The opinions I read on the net are 50-50. Which one is gonna be faster in a real life scenario?
Size matters. http://www.newegg.com/Product/Productcompare.aspx?Submi...|20-148-441^20-148-441-TS%2C20-148-357^20-148-357-02%23%2C20-148-448^20-148-448-TS%2C20-148-442^20-148-442-TS%2C20-148-362^20-148-362-TS Overall, the m4 is the speedier version. I would go for the m4 series instead. It has better read and write speed.
I would go with the cheapest for your required capacity!! (IMO) The Intel 510 & Crucial m4 are excellent drives & have proven to be reliable ones at thar. Intel has the track record of being the most reliable but the Crucial isn't far behind.
As for the 34nm vs 25nm, I wouldn't let that weigh to heavy on your decision. Under normal uses, these drives will last 3+ years & to the point of you needing to upgrade anyways... IMO.

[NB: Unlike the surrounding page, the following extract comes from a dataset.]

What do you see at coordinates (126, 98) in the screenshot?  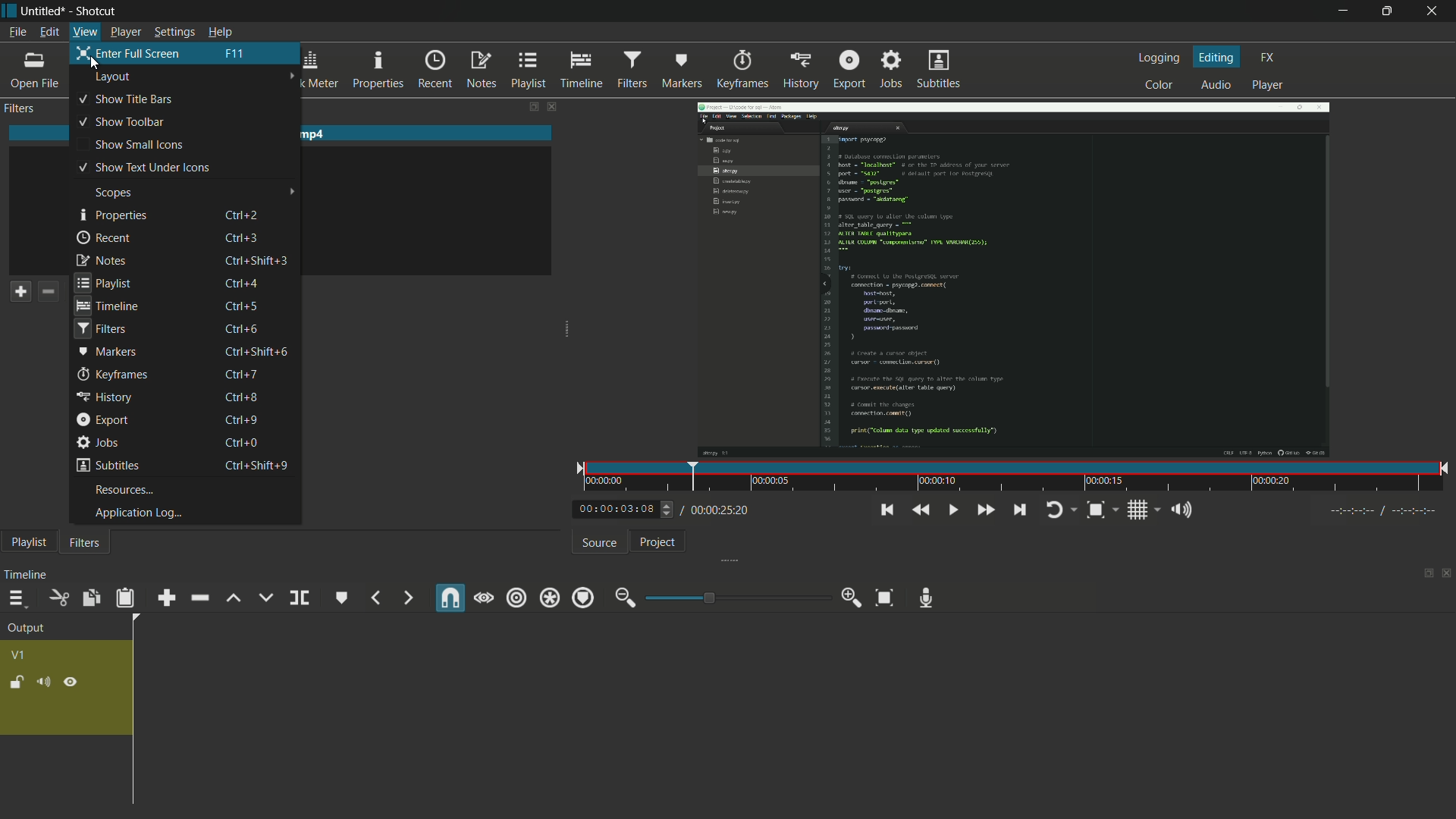 I see `show title bars` at bounding box center [126, 98].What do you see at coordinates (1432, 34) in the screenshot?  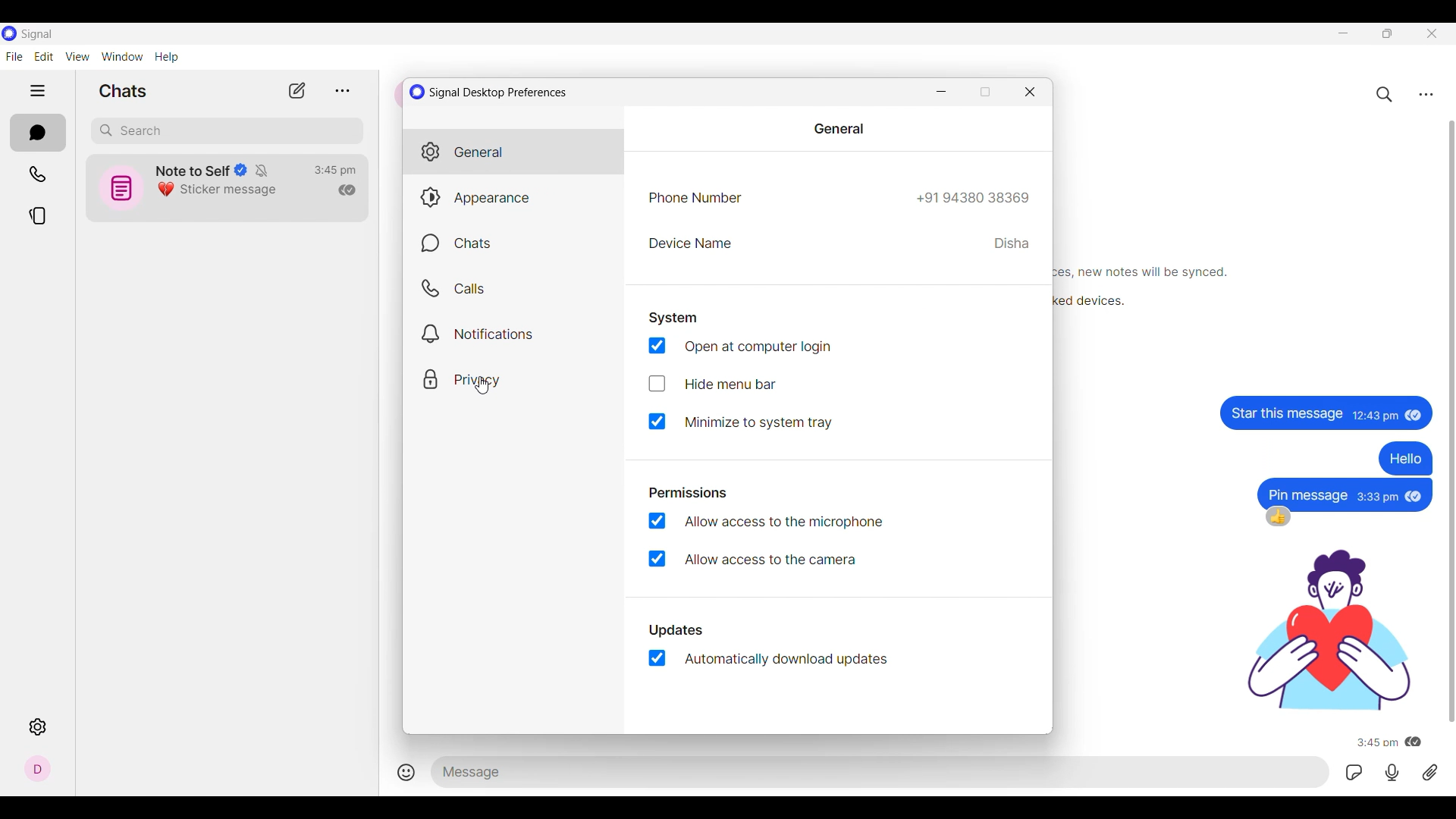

The only area in which Intel 510 totally sucks is "random performance". That's the only thing that has held me back from going with 510. How much does random performance matter anyway in everyday usage? Is it a good indicator of how fast the drive is in real life usage?
The Crucial C300 is an "older drive". The Crucial M4 is supposed to be the new and improved version of the C300. It is replacing the C300. The M4 had a bit of a problem but Crucial issued a firmware update that not only fixed the problem but also improved M4 performance.
The Intel 510 got beat up by hardcore gamers and die hard enthusiasts who were obsessed with synthetic benchmarks. I never understood it. Synthetic benchmarks are artificial. At best they can only be a very rough approximation of real world performance.
Most, but not all, modern solid state drives form a fairly tight performance cluster. Typical everyday users can't distinquish any differences in that cluster. The synthetic benchmarks were designed to grossly exaggerate relatively minor differences in performance. Manufacturers manipulated the benchmarks for marketing purposes. It would be completely different if you were doing some sort of professional work.